The partnership involves not only BMW and Israeli tech company Mobileye, but Here mapping services and Intel in an effort aimed at bringing highly automated driving to the streets by 2021. By then, the carmaker expects to be in position to roll out its iNext autonomous vehicle.

“Global RoadBook is an initiative to utilize data from these cameras to create the high-definition maps required to make the next generation of autonomous driving a reality, in an inclusive way which will create an industry standard,” Amnon Shashua, chairman and chief technology officer of Mobileye, said in a statement Tuesday.

This announcement is the latest step for the three companies.

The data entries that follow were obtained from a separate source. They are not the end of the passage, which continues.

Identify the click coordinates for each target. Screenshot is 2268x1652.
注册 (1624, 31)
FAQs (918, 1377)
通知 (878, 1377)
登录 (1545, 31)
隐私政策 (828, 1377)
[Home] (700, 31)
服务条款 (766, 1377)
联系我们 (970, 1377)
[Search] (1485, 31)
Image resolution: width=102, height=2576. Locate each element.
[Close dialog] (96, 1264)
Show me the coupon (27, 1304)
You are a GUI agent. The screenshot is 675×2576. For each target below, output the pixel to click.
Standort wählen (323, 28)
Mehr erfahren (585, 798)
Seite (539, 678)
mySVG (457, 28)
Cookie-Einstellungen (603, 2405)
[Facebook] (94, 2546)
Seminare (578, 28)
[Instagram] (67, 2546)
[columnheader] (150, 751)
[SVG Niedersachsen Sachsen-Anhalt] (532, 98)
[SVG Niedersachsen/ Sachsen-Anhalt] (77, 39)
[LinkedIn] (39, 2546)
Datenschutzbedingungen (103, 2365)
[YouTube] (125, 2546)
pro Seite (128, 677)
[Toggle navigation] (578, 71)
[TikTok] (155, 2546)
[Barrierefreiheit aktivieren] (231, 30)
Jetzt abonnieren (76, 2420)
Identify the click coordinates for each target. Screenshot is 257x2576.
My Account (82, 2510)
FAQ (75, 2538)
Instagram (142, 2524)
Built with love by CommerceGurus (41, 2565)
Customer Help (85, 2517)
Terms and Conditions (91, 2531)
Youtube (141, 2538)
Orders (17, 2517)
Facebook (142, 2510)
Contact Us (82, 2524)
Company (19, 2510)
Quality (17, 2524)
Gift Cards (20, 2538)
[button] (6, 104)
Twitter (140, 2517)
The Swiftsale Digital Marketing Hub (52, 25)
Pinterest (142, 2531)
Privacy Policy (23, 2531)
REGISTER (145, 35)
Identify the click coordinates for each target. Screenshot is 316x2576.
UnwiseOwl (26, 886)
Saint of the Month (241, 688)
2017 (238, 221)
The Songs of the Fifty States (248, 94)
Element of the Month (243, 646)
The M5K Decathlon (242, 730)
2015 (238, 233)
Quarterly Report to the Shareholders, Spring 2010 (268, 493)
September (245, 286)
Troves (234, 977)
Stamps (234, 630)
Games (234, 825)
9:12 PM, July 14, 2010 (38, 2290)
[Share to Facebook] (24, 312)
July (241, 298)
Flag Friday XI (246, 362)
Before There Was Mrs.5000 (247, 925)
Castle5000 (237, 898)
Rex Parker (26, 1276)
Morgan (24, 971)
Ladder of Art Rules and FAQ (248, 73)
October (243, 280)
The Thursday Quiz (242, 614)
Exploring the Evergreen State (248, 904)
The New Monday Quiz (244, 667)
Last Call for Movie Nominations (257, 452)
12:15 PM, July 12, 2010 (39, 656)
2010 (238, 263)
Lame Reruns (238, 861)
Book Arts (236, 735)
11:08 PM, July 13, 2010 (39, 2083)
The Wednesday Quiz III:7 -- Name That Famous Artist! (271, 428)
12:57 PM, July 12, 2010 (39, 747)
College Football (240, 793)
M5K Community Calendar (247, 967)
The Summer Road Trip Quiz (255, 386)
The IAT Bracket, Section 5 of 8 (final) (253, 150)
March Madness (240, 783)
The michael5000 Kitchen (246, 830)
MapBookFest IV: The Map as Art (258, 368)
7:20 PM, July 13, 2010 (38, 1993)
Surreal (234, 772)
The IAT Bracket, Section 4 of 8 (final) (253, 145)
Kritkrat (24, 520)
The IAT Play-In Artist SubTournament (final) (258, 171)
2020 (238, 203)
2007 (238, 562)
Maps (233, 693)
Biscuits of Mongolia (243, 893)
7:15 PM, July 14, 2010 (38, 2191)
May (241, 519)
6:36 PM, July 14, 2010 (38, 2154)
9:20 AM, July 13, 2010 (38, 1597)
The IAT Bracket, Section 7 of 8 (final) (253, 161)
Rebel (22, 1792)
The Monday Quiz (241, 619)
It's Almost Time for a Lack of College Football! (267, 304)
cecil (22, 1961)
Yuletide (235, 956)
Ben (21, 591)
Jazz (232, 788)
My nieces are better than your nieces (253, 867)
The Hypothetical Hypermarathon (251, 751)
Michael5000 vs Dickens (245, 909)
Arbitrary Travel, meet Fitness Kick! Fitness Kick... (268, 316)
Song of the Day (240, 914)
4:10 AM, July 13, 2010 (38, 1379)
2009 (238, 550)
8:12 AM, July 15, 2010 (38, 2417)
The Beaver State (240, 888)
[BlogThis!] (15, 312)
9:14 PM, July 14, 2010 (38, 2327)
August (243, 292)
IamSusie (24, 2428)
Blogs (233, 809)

In January, the BMW, Intel and Mobileye partnership announced plans to deploy up to 40 autonomous BMW 7-Series cars in the second half of 2017 in the U.S. and Europe.

Mobileye announced last year its EyeQ5 System-on-Chip, an integrated circuit that will be the centerpiece sensor for autonomous vehicles. Intel recently introduced its GO platform of processors to “provide the computing horsepower to perform a range of automated driving functions.”

Mobileye and Intel are also partnering with Delphi. Last year, the trio announced development of an automated combination of cameras, sensors and computing. The system is expected to be available to carmakers by 2019.